After the captain’s announcement the pianist in the Observatory, who had been quietly playing in the background, introduced Lauren Casey, a singer-songwriter. She sat down at the piano and started to “sing”, or should I say screech. What a dreadful, high-pitched voice. We had noticed that the glass in one of the windows of the observatory for’ard had been smashed into tiny smithereens, and we wouldn’t have been surprised if Ms. Casey’s tortuous high notes had done it. When she commenced singing the dreadful Celine Dion song My Fart Will Go On, we decided it was time to leave. Sorry for the play on words, but I hate this song almost as much as I hate the film it comes from.

We went into the Marquee Bar out of the way, and it was obvious that the other people present had the same opinion of the singer that I did, as we could still hear her wailing and ululating her way through her repertoire every time the door opened. There was a brief respite as she took her break for half an hour or so, before starting again. We decided to go somewhere out of earshot.

We went back to our cabin briefly before going up to the Lido lounge where a lady who impersonates Titanic survivor Mrs Margaret Brown was doing a talk called “The Unsinkable Molly Brown”. It was only 1.30pm and she was not due on until 2.00pm but the place was already packed and we could only get a seat fairly near the back, at the left hand side. However, we got the usual supply of extremely inconsiderate and selfish people, arriving late and then grabbing chairs from outside, bringing them into the lounge and then plonking them down right in front of people who’d made the effort to be there in good time. It absolutely infuriates me and we come across this sort of behaviour time after time. It meant that, from where I was sitting, I had gone from an impeded view to now no view at all. Really annoying. I decided to leave as I couldn’t see anything and it just spoilt it for me.

However, we managed to get a good seat in the Neptune Lounge afterwards for the Question and Answer session with some of the speakers we had listened to on this voyage so far. The panel consisted of Philip Littlejohn, Susie Millar, Senan Moloney, Ron Warwick and Charles Haas. It was immensely interesting as the members of the audience were invited to take the microphone and put their questions to the panel. There was a wide range of questions from all nationalities and it really illustrated the panel’s knowledge of the people and the events of the Titanic as there was not a question remained unanswered. From my perspective, I was very pleased to hear the ridiculous myths and conspiracy theories that have sprung up in recent years about the Titanic firmly refuted and dispelled. A few of them: the rivets and steel used were inferior (untrue), an unusual phase of the moon affected the tides (untrue), it was really the Olympic and not the Titanic that sank (untrue). In each case the members of the panel were able to argue, convincingly why these stories were just so farcical.

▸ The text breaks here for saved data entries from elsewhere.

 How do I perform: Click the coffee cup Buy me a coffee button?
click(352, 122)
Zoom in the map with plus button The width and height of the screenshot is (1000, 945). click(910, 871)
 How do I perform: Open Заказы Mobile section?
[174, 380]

We passed the afternoon pleasantly before getting changed for dinner and going along to the Ballindalloch restaurant, where we had a full house at table #61. As ever, we enjoyed a sumptuous meal in excellent company; the wine and the conversation flowed until, fully sated, we hot-footed it along to the Neptune lounge for the evening’s entertainment, a comedy pianist called Colin Henry.

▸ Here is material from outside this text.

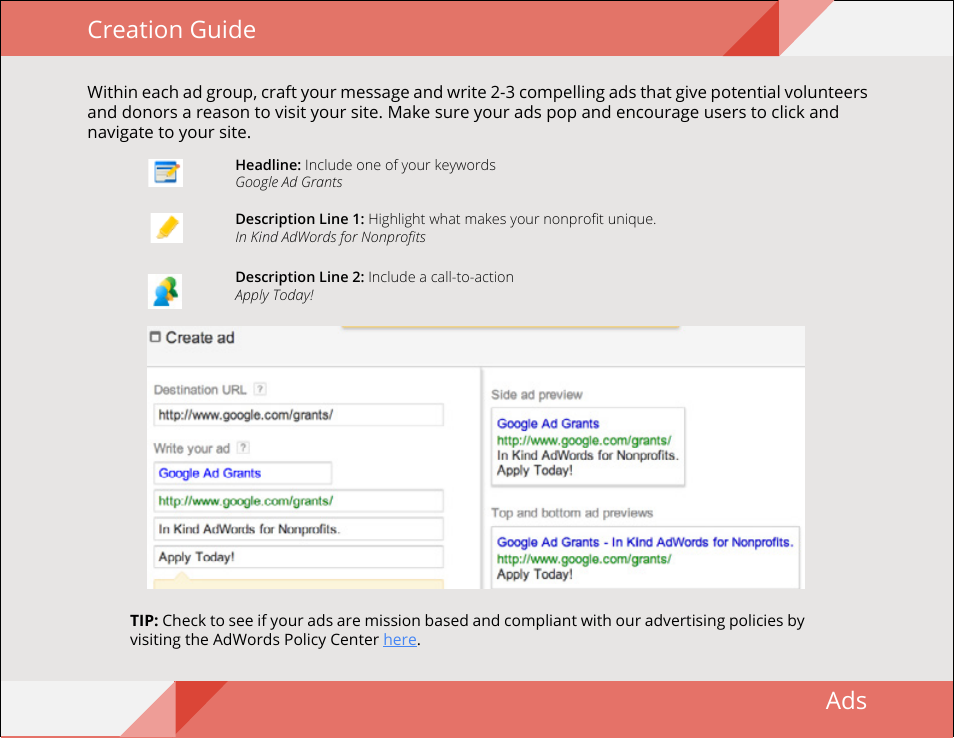Click the green URL in side ad preview

click(584, 440)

The comedian was absolutely hilarious; at least the Brits thought so although I suspect some of our transatlantic friends may have had a little trouble with the Lancashire humour. 🙂 He was also a very talented pianist and his pièce de résistance was standing on his head, back to the piano, resting his legs on the top of the instrument then playing a note perfect tune upside down. Apparently he’s in the record books for this. He also played an excellent rendition of Addinsell’s Warsaw Concerto, a piece of music which I love and which is completely underrated.

We finished the evening off by going, as usual, to the Lido lounge for a singing quintet who were very pleasant, before having a nightcap and then off to bed. It didn’t take us long to fall asleep tonight, lulled by the Balmoral’s gentle rocking among the vast seascape of the Atlantic.